Aki: Das war eine Mischung daraus dass ich wirklich super früh Konzerte geguckt habe; ich habe einen älteren Bruder der ziemlich aktiver Musiker war, durch den bin ich dazu gekommen dass ich viel auf Konzerten rumgehangen habe und das ziemlich cool fand. Und dann habe ich irgendwann selber angefangen Musik zu machen. Ich glaube der Moment in dem ich das wirklich gewusst habe war als ich meine erste Band hatte und wir das erste richtige gemeinsame musikalische Erlebnis hatten. Das ist der Moment in dem man als Kind merkt dass das gut sein kann wenn man mit anderen Leuten zusammen irgendwas macht. Seitdem ist das mein Traum.
dk: Wenn man mit 17 einen Plattenvertrag bekommt. Hebt man da erst mal ab oder ist einem da schon bewusst dass das erst der Anfang ist und dass da noch ganz viel Arbeit auf einen zukommt?
Ich dachte alles klar, jetzt haben wir es geschafft. Da hat keiner dran gedacht dass das Ganze scheitern kann, oder dass das mehr ist als nur Party.
Aki: Mit 17 war mir das überhaupt nicht bewusst. Ich dachte alles klar, jetzt haben wir es geschafft. Wir sind dann erstmal nach Berlin gefahren und haben da den Plattenvertrag unterschrieben im Sony Center. Das war alles so riesig und überwältigend. Da hat keiner dran gedacht dass das Ganze scheitern kann oder dass das mehr ist als nur Party, wir waren da ziemlich entspannt. Wir haben für 7 Songs einen Plattenvertrag bekommen und die haben echt mit uns gemacht worauf sie Lust hatten. Wir haben dann ziemlich schnell gemerkt dass das nicht das richtige ist, und dann war es auch schnell wieder vorbei. Aber in ersten Moment haben wir uns tierisch gefreut.

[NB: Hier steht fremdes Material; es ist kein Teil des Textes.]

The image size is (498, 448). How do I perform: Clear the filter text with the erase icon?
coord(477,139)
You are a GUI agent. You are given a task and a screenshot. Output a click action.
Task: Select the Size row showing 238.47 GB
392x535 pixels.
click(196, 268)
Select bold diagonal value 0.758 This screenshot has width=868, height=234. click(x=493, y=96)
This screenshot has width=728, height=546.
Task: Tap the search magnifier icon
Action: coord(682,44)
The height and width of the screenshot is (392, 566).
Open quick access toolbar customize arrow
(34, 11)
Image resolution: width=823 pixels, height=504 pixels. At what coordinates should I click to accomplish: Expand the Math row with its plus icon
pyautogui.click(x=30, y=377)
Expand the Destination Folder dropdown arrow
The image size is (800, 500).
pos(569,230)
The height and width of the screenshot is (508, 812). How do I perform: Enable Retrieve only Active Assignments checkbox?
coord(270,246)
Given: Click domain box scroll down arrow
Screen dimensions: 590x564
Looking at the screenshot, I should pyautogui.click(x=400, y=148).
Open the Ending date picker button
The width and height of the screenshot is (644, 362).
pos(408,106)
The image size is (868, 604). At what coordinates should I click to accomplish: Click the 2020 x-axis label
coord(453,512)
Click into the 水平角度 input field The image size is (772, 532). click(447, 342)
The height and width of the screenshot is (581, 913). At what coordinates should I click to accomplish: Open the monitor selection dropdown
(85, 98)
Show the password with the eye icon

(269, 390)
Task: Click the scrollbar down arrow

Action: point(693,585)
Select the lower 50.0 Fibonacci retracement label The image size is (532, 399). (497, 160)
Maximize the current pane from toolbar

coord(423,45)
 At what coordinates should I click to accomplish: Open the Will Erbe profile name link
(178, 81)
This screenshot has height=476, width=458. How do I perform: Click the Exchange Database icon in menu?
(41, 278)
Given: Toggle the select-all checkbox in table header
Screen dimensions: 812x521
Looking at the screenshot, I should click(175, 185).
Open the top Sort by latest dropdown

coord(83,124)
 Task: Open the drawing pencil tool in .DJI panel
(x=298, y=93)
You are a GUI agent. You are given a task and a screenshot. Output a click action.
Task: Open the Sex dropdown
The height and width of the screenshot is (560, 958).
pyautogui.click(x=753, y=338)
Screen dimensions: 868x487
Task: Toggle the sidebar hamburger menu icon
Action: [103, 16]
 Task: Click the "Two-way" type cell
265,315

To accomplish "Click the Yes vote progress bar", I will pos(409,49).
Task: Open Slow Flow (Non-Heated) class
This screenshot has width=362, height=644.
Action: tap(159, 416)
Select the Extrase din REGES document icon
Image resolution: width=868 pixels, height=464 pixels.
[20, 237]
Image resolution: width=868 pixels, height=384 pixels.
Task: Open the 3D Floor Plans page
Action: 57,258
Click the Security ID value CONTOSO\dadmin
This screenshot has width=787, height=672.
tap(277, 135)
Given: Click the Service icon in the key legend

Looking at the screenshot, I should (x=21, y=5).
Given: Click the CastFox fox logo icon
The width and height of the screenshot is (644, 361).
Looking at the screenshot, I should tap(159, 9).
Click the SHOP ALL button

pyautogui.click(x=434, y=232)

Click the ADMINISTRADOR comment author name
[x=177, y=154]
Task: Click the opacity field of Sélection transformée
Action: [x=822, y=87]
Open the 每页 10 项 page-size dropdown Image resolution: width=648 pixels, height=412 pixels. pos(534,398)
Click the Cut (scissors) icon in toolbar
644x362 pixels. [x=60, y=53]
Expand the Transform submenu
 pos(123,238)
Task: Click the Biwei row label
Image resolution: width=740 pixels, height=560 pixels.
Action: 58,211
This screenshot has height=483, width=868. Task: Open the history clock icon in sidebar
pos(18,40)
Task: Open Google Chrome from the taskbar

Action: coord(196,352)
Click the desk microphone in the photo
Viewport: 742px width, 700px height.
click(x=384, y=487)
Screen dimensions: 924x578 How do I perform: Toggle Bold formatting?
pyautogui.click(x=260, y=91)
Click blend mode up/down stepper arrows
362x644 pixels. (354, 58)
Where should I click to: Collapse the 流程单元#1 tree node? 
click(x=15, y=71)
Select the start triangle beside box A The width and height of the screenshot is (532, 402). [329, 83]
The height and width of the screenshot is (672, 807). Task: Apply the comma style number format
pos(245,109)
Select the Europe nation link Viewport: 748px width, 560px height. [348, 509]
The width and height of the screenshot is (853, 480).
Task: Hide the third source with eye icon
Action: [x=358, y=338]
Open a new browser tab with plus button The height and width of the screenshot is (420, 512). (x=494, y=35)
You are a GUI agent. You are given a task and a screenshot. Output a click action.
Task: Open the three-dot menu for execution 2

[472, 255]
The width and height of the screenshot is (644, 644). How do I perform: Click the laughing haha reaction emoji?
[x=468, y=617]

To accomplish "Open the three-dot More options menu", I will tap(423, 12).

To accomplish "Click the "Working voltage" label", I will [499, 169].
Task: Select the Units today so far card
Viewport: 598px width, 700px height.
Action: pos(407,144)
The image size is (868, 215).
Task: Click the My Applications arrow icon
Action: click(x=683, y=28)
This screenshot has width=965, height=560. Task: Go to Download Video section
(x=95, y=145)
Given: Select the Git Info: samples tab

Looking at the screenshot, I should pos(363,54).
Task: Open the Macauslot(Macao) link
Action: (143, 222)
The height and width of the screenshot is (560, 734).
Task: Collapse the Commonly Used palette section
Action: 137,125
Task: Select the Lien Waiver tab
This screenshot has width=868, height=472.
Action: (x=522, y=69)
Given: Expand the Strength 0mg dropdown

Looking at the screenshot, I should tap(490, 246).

dk: Es lief ja nicht immer so gut. Du hast viele Nebenjobs gemacht… Pools geputzt und Straßen geteert. Welcher Job hat dir am besten gefallen?
Aki: Der schönste Job war glaube ich schon das Pool putzen. Das war auf Ibiza und in Valencia… morgens früh aufstehen, bei den kaputten DJs in die Villen fahren, Chlortabletten in den Pool schmeißen und ab und zu mal jemanden rausfischen und dann war auch schon wieder Feierabend.
dk: Wenn das mit der Musik nicht geklappt hätte. Würdest du immer noch Pools putzen?
Aki: Der Typ mit dem ich das damals angefangen habe der ist natürlich drangeblieben und hat mittlerweile eine ziemlich gut laufende Immobilienvermittlung auf Ibiza, was ja schon ne ganz andere Nummer ist. Wahrscheinlich hätte ich das weiter mitgemacht und wäre jetzt so ein (lacht) Ibiza-Idiot geworden (lacht). Aber… Nein glaube ich nicht. Ich weiß nicht was ich gemacht hätte. Ich glaube ich wäre Koch geworden oder hätte doch noch mal studiert und wäre Lehrer geworden.
dk: Gab es da auch Momente in denen du an der Musik gezweifelt hast?
Aki: Ich war mir immer sicher, es gab einen Knackpunkt, das war als meine Tochter geboren wurde und auf den Tag genau meinen Plattenvertrag verloren ging. Das einzige Geld was ich damals verdient habe wäre die Ausschüttung gewesen. Da hatte ich kurz eine Existenzpanik als frischer Vater, aber die ging eine Nacht und dann habe ich einfach weiter gemacht.
dk: Was ist es für ein Gefühl wenn man früher vor 12 Leuten in einer 2.000er Halle gespielt hat, und heute geht man raus und da steht ein volles Haus mit 7.000 Leuten?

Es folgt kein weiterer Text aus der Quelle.